Friday 11 November 2022

The Outsider in the Schellberg Cycle

 

Roses, Blossoms, Flower, Rose Petals, Fragrance, Plant

Is there in the end actually anywhere a true insider and don’t we always at some time experience ourselves as the other?

There are plenty of examples of “the other” in the Schellberg books.

The House on Schellberg Street

Renate is shocked to find that she is Jewish. She isn’t Jewish enough though to feel comfortable with other Jews and she certainly struggles to feel at home in England. In the end she has to simply accept herself.

The Göddes are not like many other Germans. Hani Gödde in particular cannot be as enthusiastic about the BDM as the other girls.

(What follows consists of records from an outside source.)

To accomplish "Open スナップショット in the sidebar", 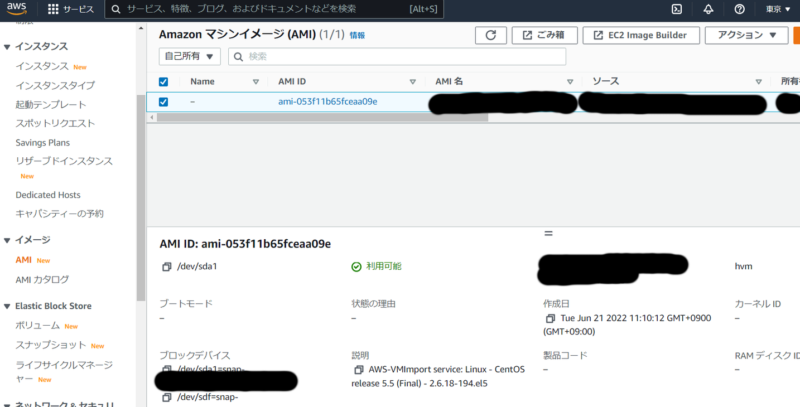I will [x=50, y=345].
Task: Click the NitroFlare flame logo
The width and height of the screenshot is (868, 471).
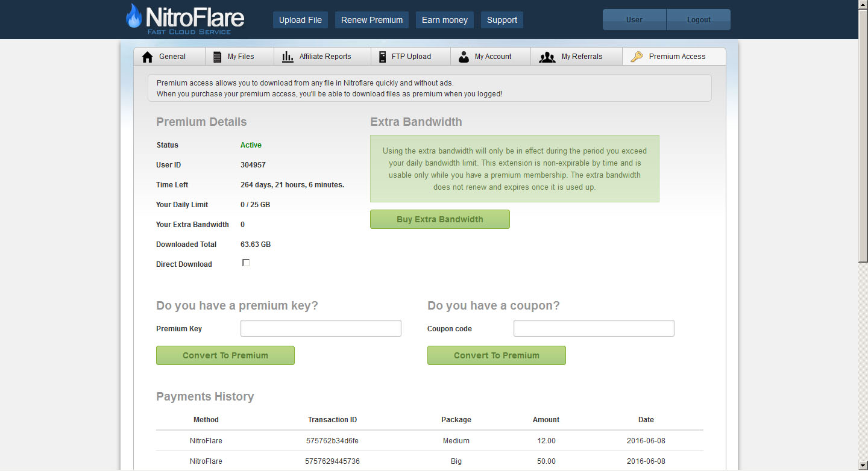Action: pyautogui.click(x=134, y=17)

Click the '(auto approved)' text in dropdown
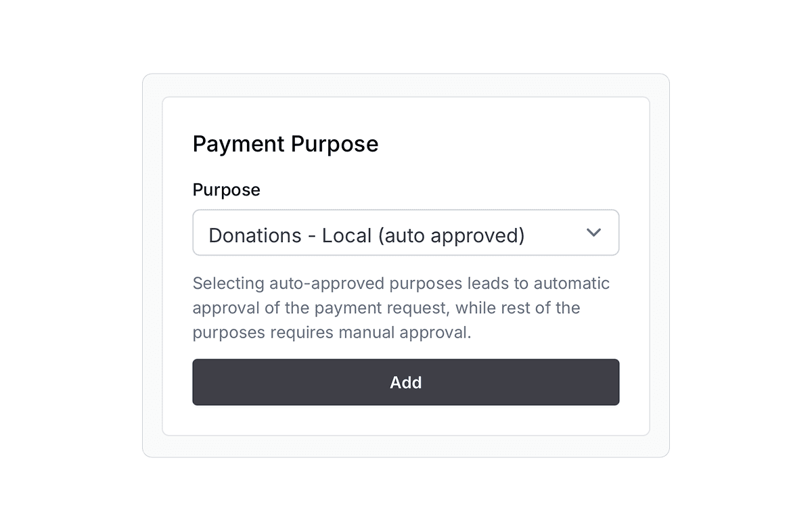tap(451, 235)
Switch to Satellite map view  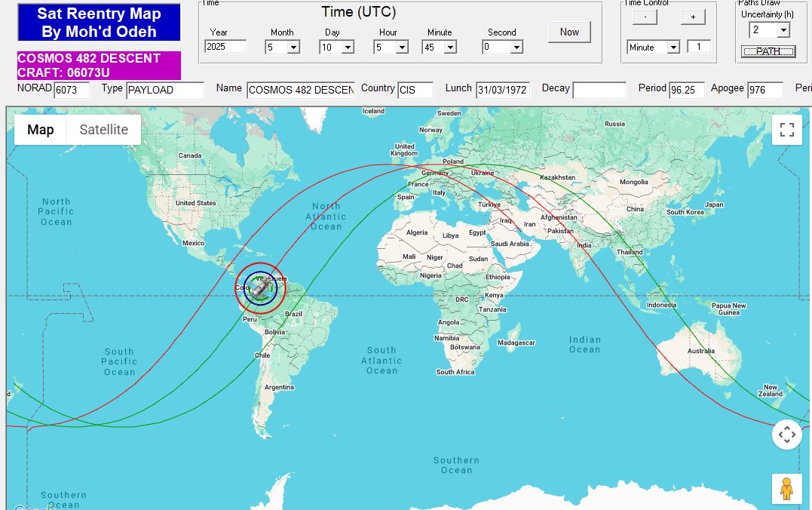click(103, 130)

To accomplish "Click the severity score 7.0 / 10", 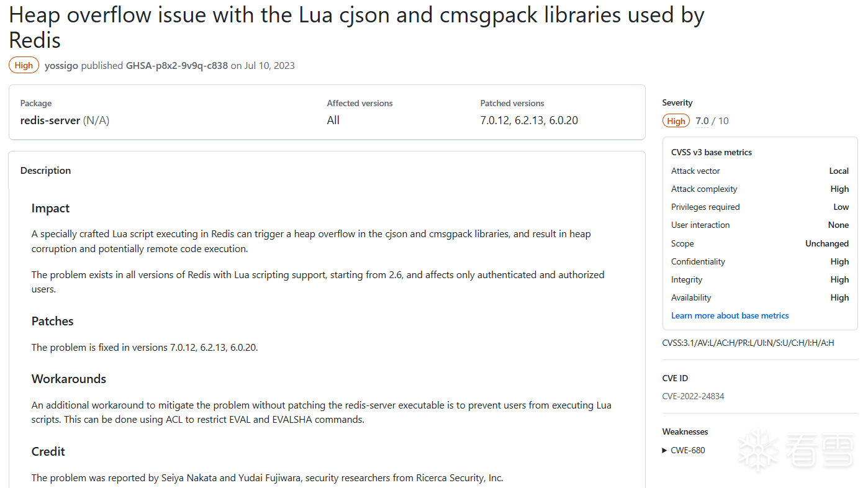I will pos(712,121).
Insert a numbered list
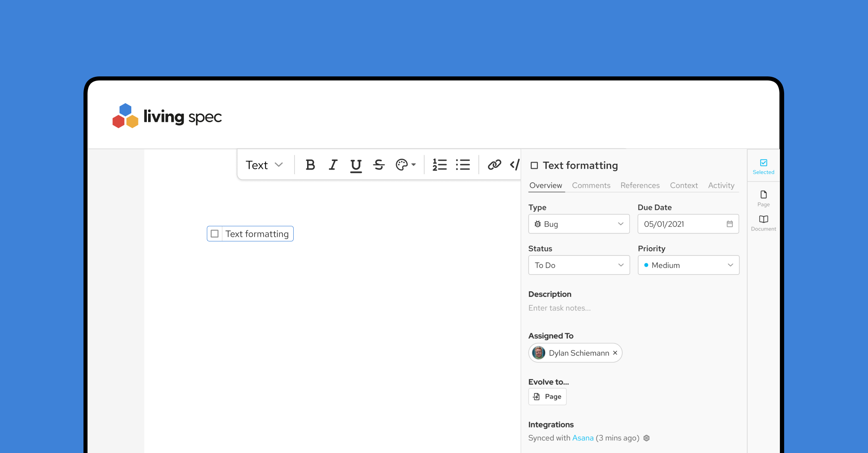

A school for children with disabilities and learning difficulties continues in the house on Schellberg Street.

Clara’s Story

Clara has to give up being Jewish. She never quite fits into the Gentile world and isn’t 100% attached to Steiner‘s teaching. She shelters what the Nazis would call defective children in her home.  

Girl in a Smart Uniform  

Gisela is at first an enthusiastic member of the Nazi regime. It can’t last however; her stepbrother has Down syndrome and she is a lesbian. She and her partner find sanctuary in the Netherlands but unfortunately there they are seen as being too German.

Face to Face with the Führer

Käthe is unusual; she studies science at university, unheard of for a woman in her day, she is the first woman to get her driving license in Munich and she learns to use a gun.    

The Class Letter

Renate’s former class mates are naïve. They have to face the horror of what the Nazi regime has brought. At the same time however, a gentle feminist rebellion takes place. Each of the girls featured does something a little unusual.

One girl goes to agricultural college and becomes a farmer.

Another becomes an actor and works in an underground theatre satirizing Hitler’s regime.

Twin sisters take over the management of their father’s firm after he died suddenly.

Their former class teacher refuses to teach the Nazi curriculum and has to give up being a teacher.

I Am of This Land

Blond-haired Jewess Helga survives Nazi Germany only to face more prejudice in her new home.  Even as she lived in hiding with other Jews she felt herself to be different.  

Gabriela’s story

She is different from her family anyway.  She is artistic and has Mediterranean looks. She mixes with artists and musicians.  And she joins the German resistance.

 

There is so much “otherness” here that the “other” becomes the normal. Is there something to be learnt about how we respond to the strange? Should we not welcome the novelty of it rather than fear it? Isn’t it our fear that leads to division?